----- Supplied data -----
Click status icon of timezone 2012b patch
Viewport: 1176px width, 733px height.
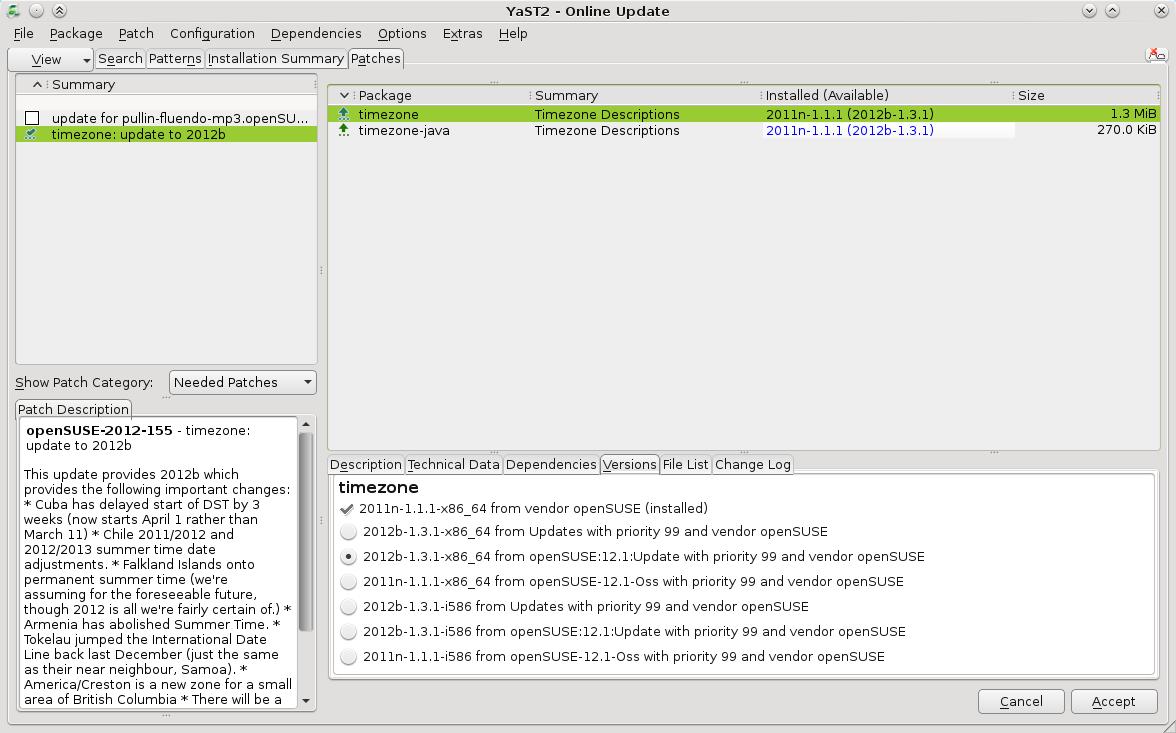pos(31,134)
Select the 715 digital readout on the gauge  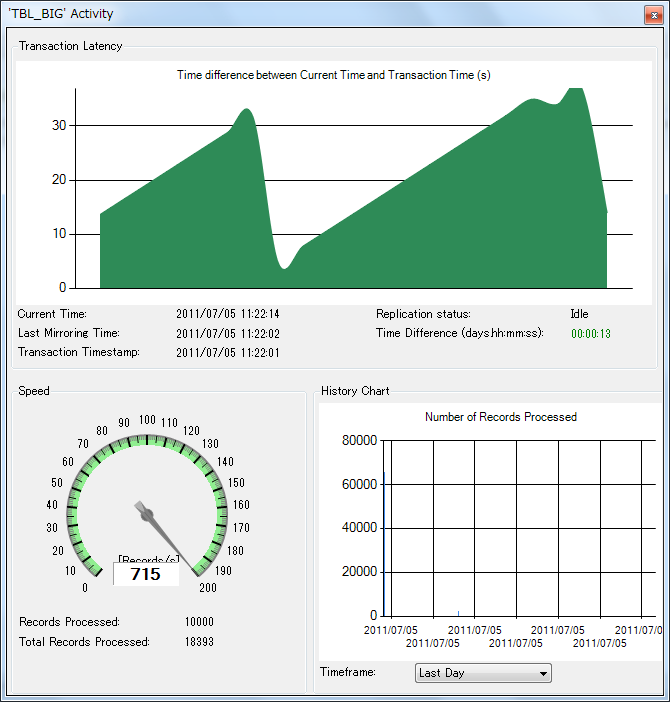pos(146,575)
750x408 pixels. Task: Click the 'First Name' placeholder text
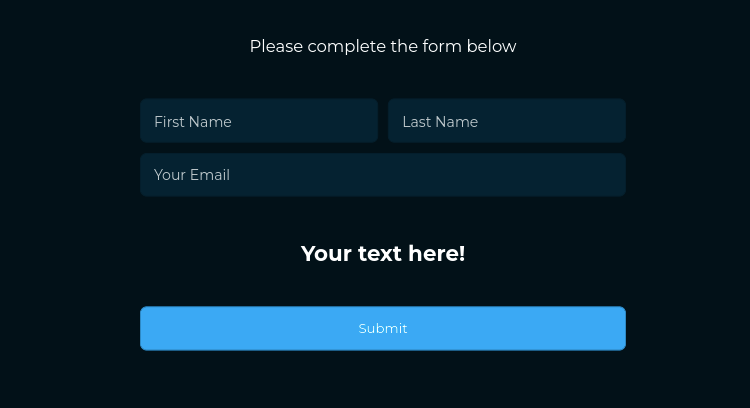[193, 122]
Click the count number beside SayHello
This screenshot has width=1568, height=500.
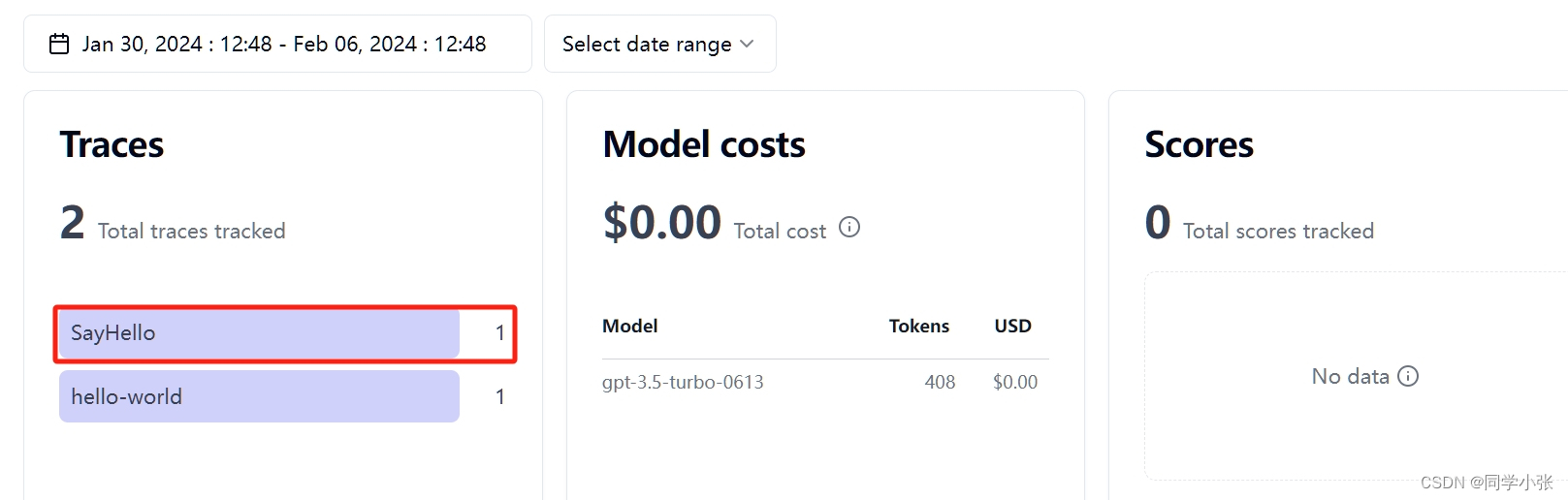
-----
* _Your objective_
Please write out, exactly, every line from the line with "Click the count number beside SayHello" through the final line of the data above, leaving out pictures.

* _Solution for this problem_
Click the count number beside SayHello
This screenshot has width=1568, height=500.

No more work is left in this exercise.